Clinical and Demographic Characteristics

There were 24 extrapulmonary tuberculosis cases (18 black), 24 pulmonary tuberculosis controls (19 black), and 57 controls (49 black) with latent M. tuberculosis infection. The clinical and demographic characteristics of the study population are in Table 1. There were no significant differences between cases and controls according to age, sex, or race. However, pulmonary controls had lower median body mass index (BMI) at the time of study than either extrapulmonary tuberculosis cases or controls with latent M. tuberculosis infection. Extrapulmonary tuberculosis cases had lower median CD4+ lymphocytes at time of study than controls. The sites of disease among extrapulmonary cases included lymphatic (n = 9), pleural (n = 4), bone/joint (n = 4), pericardial (n = 2), genito-urinary (n = 2), miliary/meningeal (n = 1), gastrointestinal (n = 1), and laryngeal (n = 1).

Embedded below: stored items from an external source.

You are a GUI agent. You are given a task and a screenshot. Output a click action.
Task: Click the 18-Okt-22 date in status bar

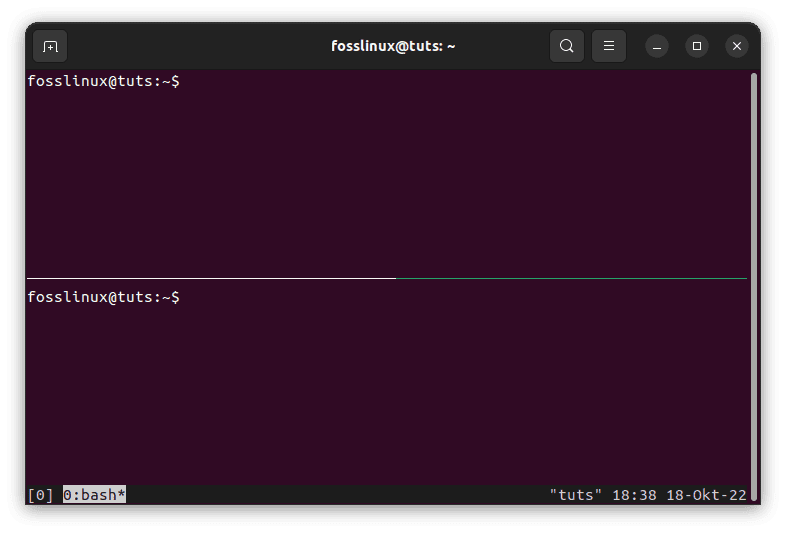705,495
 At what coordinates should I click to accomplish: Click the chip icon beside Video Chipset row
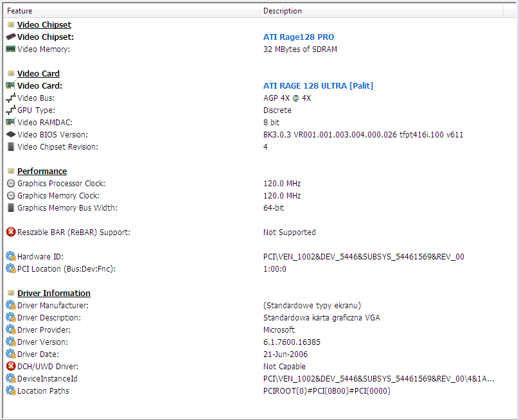pos(10,37)
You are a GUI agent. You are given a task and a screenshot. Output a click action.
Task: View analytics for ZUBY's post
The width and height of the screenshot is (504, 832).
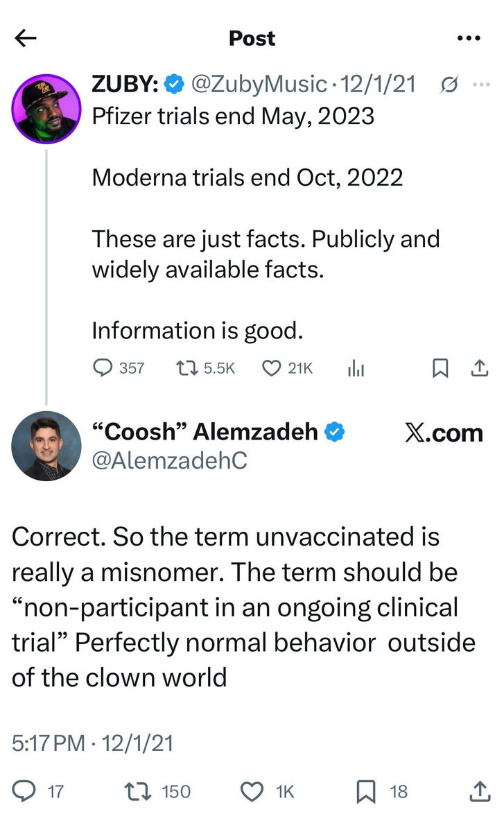pos(356,369)
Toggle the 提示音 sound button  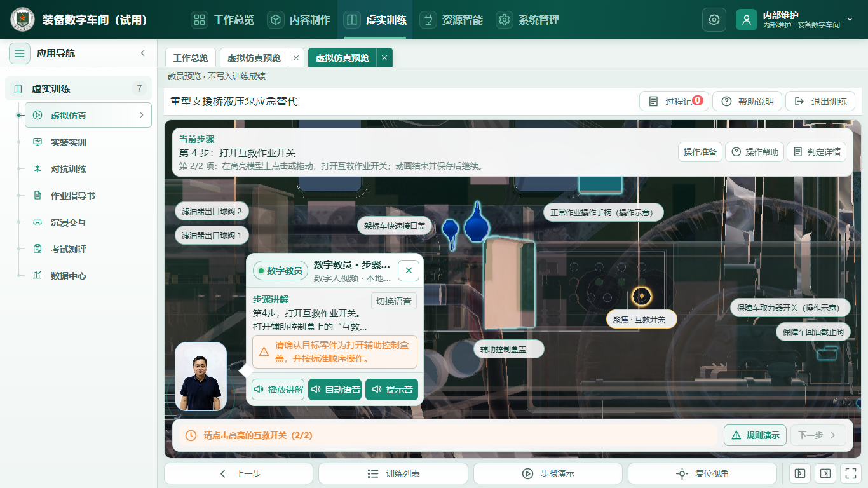point(392,390)
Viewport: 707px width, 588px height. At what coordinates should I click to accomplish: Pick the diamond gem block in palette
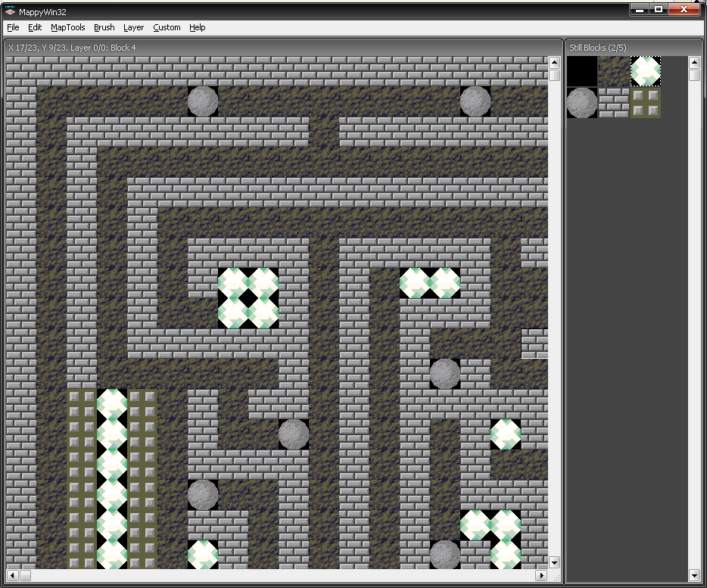point(646,71)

Table 1 Clinical and Demographic Characteristics of the Study Population

SNPs Associated with Tuberculosis in Previous Studies

Of the 27 SNPs and 3 microsatellites previously reported in the literature as being associated with tuberculosis (Table 2), 25 SNPs and all 3 microsatellites were assessed by PCR-based SNP genotyping. The IL-1β -511 (C→T) and vitamin D receptor (VDR) Bsm1 SNPs were on the GeneChip® Human Mapping 50K Xba Array. Of the 30 polymorphisms tested, 5 SNPs (rs 17235416, rs1800450, rs5743708, rs6265786, rs2393799) were unable to be genotyped after quality control and were therefore excluded. Only markers with < 10% missing data were considered for analysis. No imputation of missing values was performed. For univariate analyses, missing values were removed for analysis; for the MDR analysis, missing observations were ignored, such that attribute construction and accuracy calculations were only performed based on observed values.

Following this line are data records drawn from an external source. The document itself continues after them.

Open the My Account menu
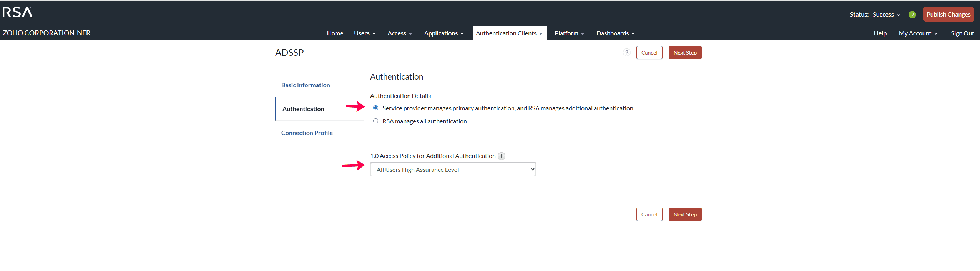This screenshot has height=271, width=980. click(x=918, y=33)
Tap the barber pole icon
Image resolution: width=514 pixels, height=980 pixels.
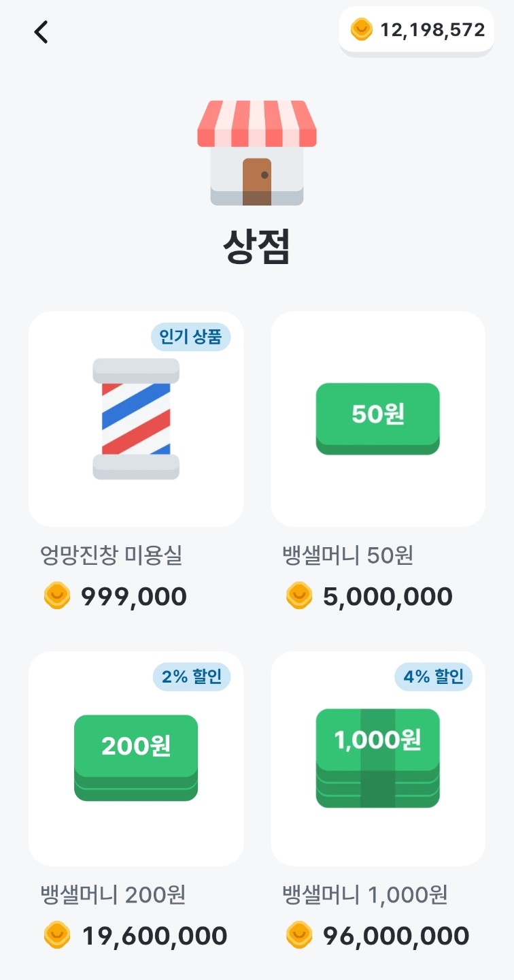click(x=136, y=419)
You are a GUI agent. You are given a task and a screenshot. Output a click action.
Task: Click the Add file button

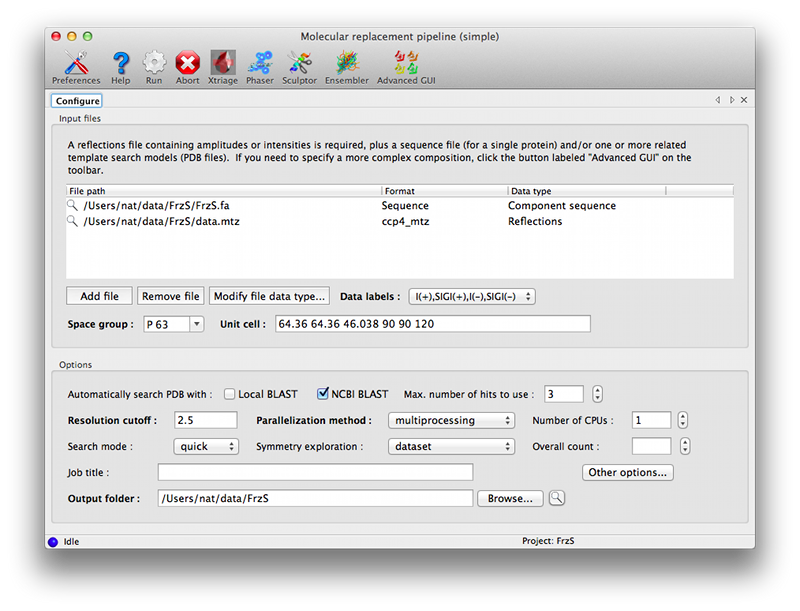[x=99, y=296]

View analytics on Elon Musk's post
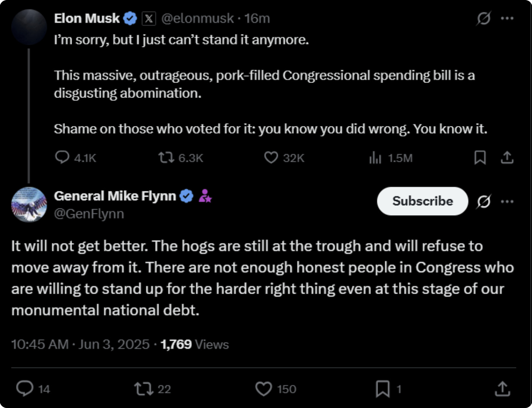pyautogui.click(x=375, y=158)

Table 2 Polymorphisms Tested that had Previously Been Reported as Associated with Tuberculosis

In single locus association testing of each polymorphism among all study participants, the IL-1β +3953 (C→T) SNP was associated with any tuberculosis (P = 0.044) and extrapulmonary tuberculosis (P = 0.049) compared to PPD+ controls (Table 3). Among black patients, the Fok1 SNP in the VDR gene was associated with extrapulmonary tuberculosis compared to pulmonary tuberculosis controls (P = 0.018).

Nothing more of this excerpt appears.